Bars generally carry lower price premiums than gold bullion coins. However larger bars carry an increased risk of forgery due to their less stringent parameters for appearance. While bullion coins can be easily weighed and measured against known values to confirm their veracity, most bars cannot, and gold buyers often have bars re-assayed. Larger bars also have a greater volume in which to create a partial forgery using a tungsten-filled cavity, which may not be revealed by an assay. Tungsten is ideal for this purpose because it is much less expensive than gold, but has the same density (19.3 g/cm³).


Good delivery bars that are held within the London bullion market (LBMA) system each have a verifiable chain of custody, beginning with the refiner and assayer, and continuing through storage in LBMA recognized vaults. Bars within the LBMA system can be bought and sold easily. If a bar is removed from the vaults and stored outside of the chain of integrity, for example stored at home or in a private vault, it will have to be re-assayed before it can be returned to the LBMA chain. This process is described under the LBMA's "Good Delivery Rules".


The LBMA "traceable chain of custody" includes refiners as well as vaults. Both have to meet their strict guidelines. Bullion products from these trusted refiners are traded at face value by LBMA members without assay testing. By buying bullion from an LBMA member dealer and storing it in an LBMA recognized vault, customers avoid the need of re-assaying or the inconvenience in time and expense it would cost. However this is not 100% sure, for example, Venezuela moved its gold because of the political risk for them, and as the past shows, even in countries considered as democratic and stable, for example in the USA in the 1930s gold was seized by the government and legal moving was banned.

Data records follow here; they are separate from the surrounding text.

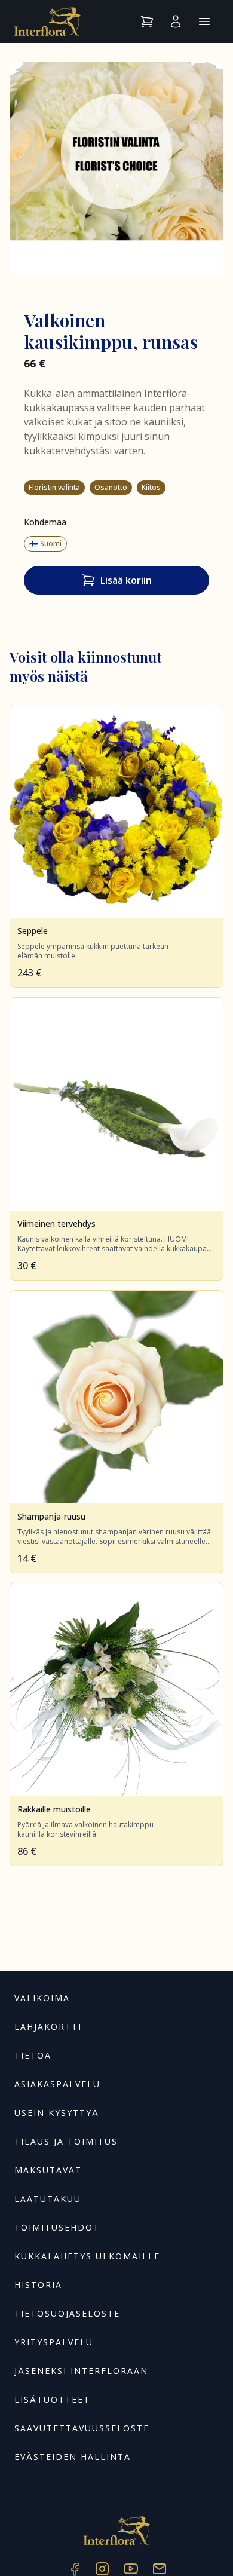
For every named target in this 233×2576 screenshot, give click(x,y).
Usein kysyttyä (56, 2112)
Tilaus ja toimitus (66, 2141)
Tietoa (32, 2055)
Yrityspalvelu (53, 2342)
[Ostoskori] (147, 21)
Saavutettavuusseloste (81, 2428)
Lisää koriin (126, 580)
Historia (38, 2284)
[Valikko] (204, 21)
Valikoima (42, 1998)
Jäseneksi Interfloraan (81, 2370)
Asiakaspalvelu (57, 2084)
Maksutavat (48, 2170)
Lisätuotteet (52, 2399)
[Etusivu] (47, 21)
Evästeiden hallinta (72, 2456)
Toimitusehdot (57, 2227)
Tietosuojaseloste (67, 2313)
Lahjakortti (48, 2026)
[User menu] (175, 21)
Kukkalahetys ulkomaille (87, 2256)
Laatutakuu (47, 2198)
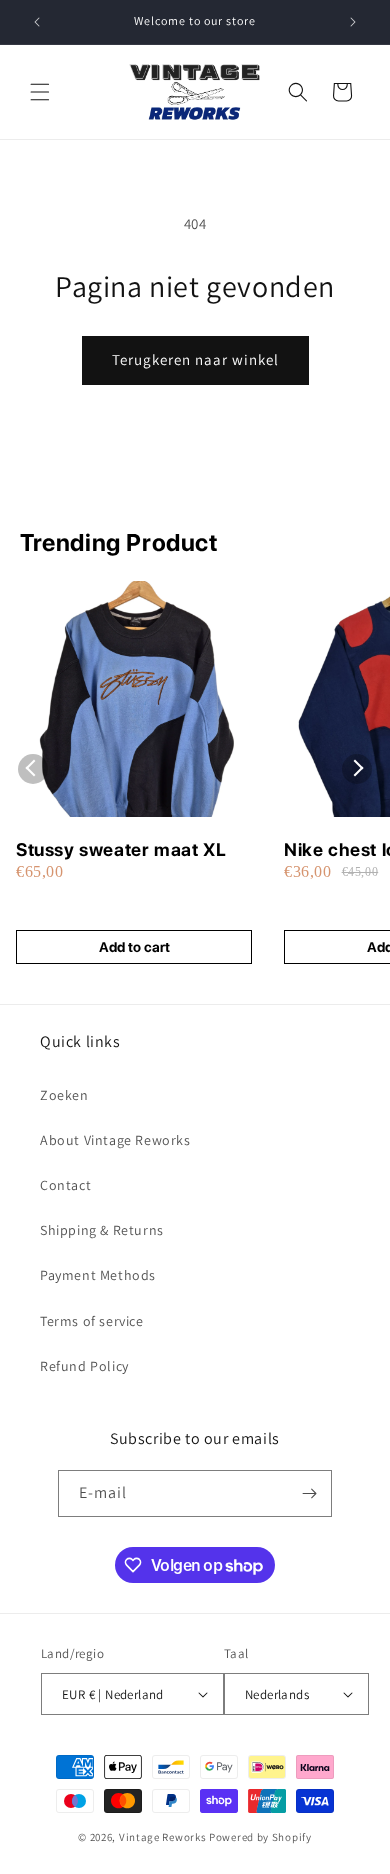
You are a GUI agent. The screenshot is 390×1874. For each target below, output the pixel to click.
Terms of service (92, 1321)
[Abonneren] (309, 1493)
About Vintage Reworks (115, 1140)
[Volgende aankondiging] (353, 22)
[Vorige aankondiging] (37, 22)
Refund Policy (84, 1366)
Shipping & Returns (102, 1230)
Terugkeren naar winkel (195, 359)
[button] (40, 92)
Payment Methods (98, 1275)
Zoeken (64, 1095)
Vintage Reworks (163, 1837)
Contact (65, 1185)
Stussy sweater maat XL (121, 849)
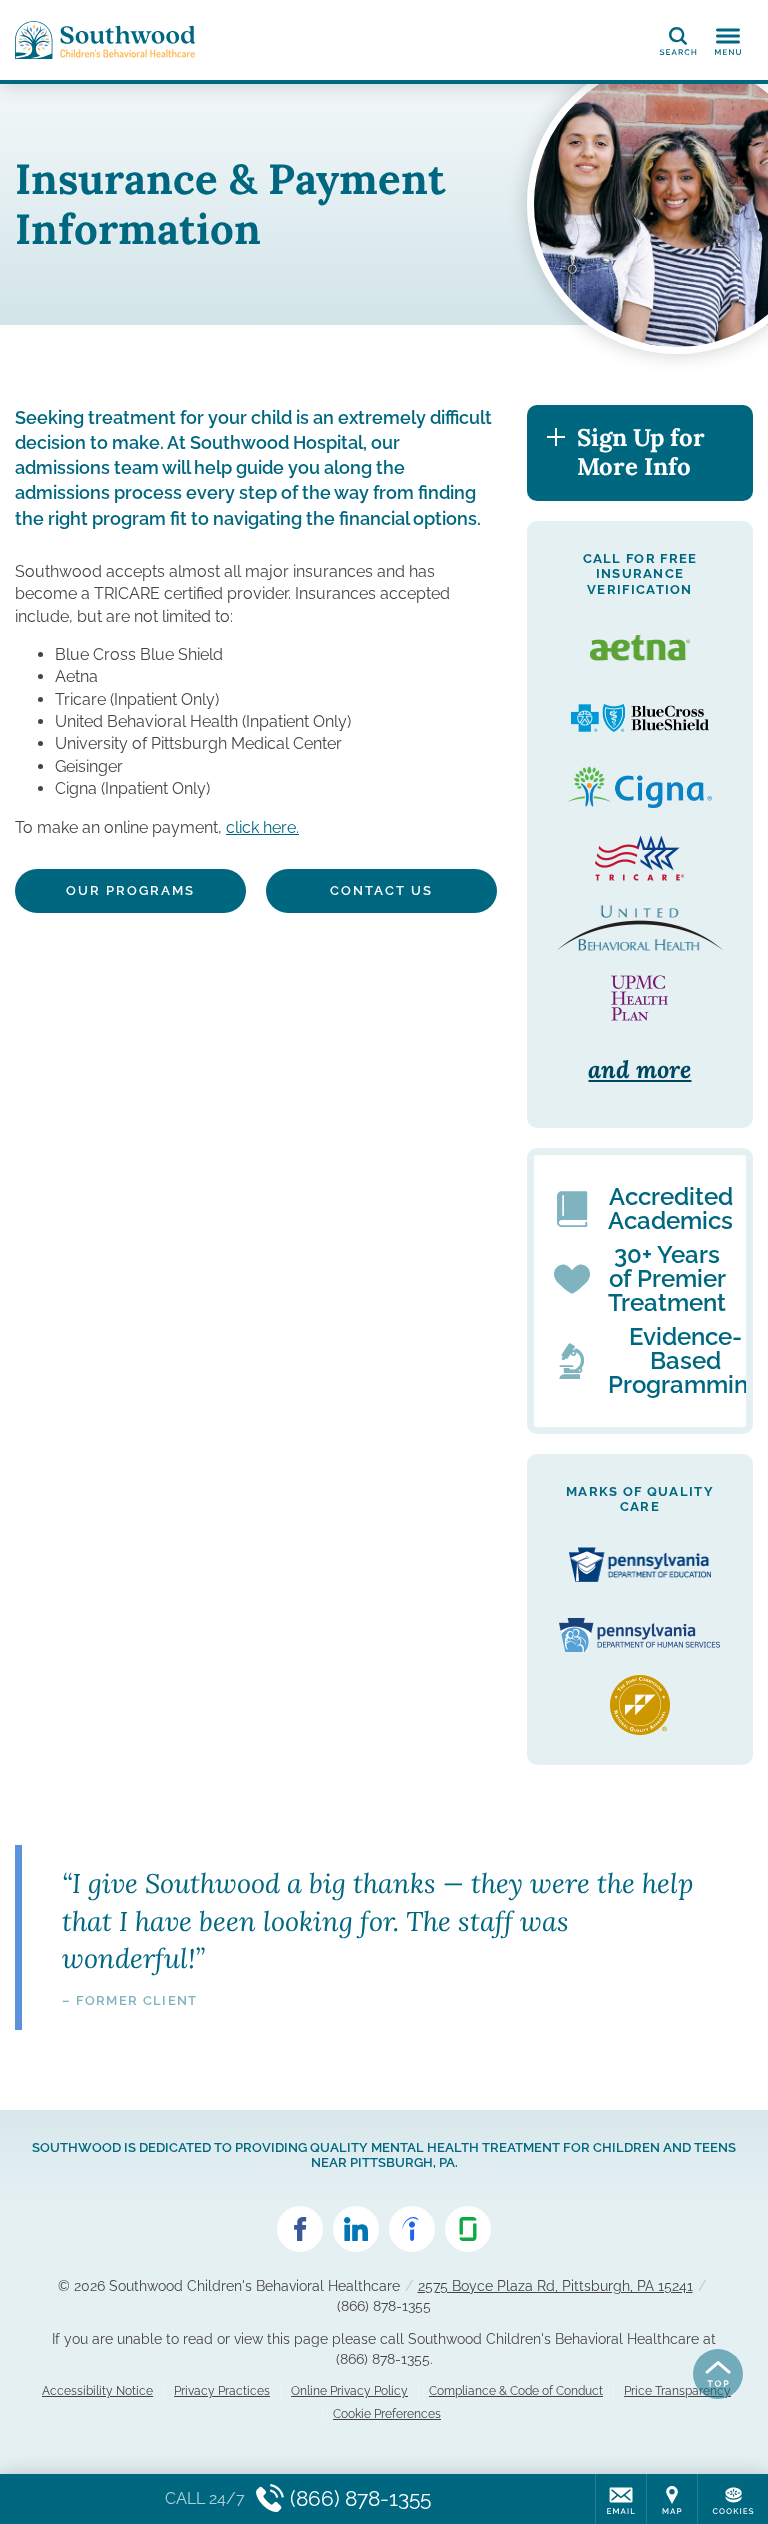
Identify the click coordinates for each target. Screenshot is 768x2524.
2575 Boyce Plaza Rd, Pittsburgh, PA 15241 (555, 2286)
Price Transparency (677, 2391)
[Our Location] (672, 2499)
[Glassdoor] (468, 2229)
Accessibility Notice (97, 2391)
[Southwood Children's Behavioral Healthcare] (105, 40)
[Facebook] (300, 2229)
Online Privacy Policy (349, 2391)
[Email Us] (621, 2499)
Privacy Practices (222, 2391)
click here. (262, 827)
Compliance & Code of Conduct (516, 2391)
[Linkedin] (356, 2229)
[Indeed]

Efforts to combat gold bar counterfeiting include kinebars which employ a unique holographic technology and are manufactured by the Argor-Heraeus refinery in Switzerland.



Coins


Gold coins are a common way of owning gold. Bullion coins are priced according to their fine weight, plus a small premium based on supply and demand (as opposed to numismatic gold coins, which are priced mainly by supply and demand based on rarity and condition).

The sizes of bullion coins range from one-tenth of an ounce to two ounces, with the one-ounce size being most popular and readily available.[citation needed]

The Krugerrand is the most widely held gold bullion coin, with 46 million troy ounces (1,400 tonnes) in circulation. Other common gold bullion coins include the Australian Gold Nugget (Kangaroo), Austrian Philharmoniker (Philharmonic), Austrian 100 Corona, Canadian Gold Maple Leaf, Chinese Gold Panda, Malaysian Kijang Emas, French Napoleon or Louis d'Or, Mexican Gold 50 Peso, British Sovereign, American Gold Eagle, and American Buffalo.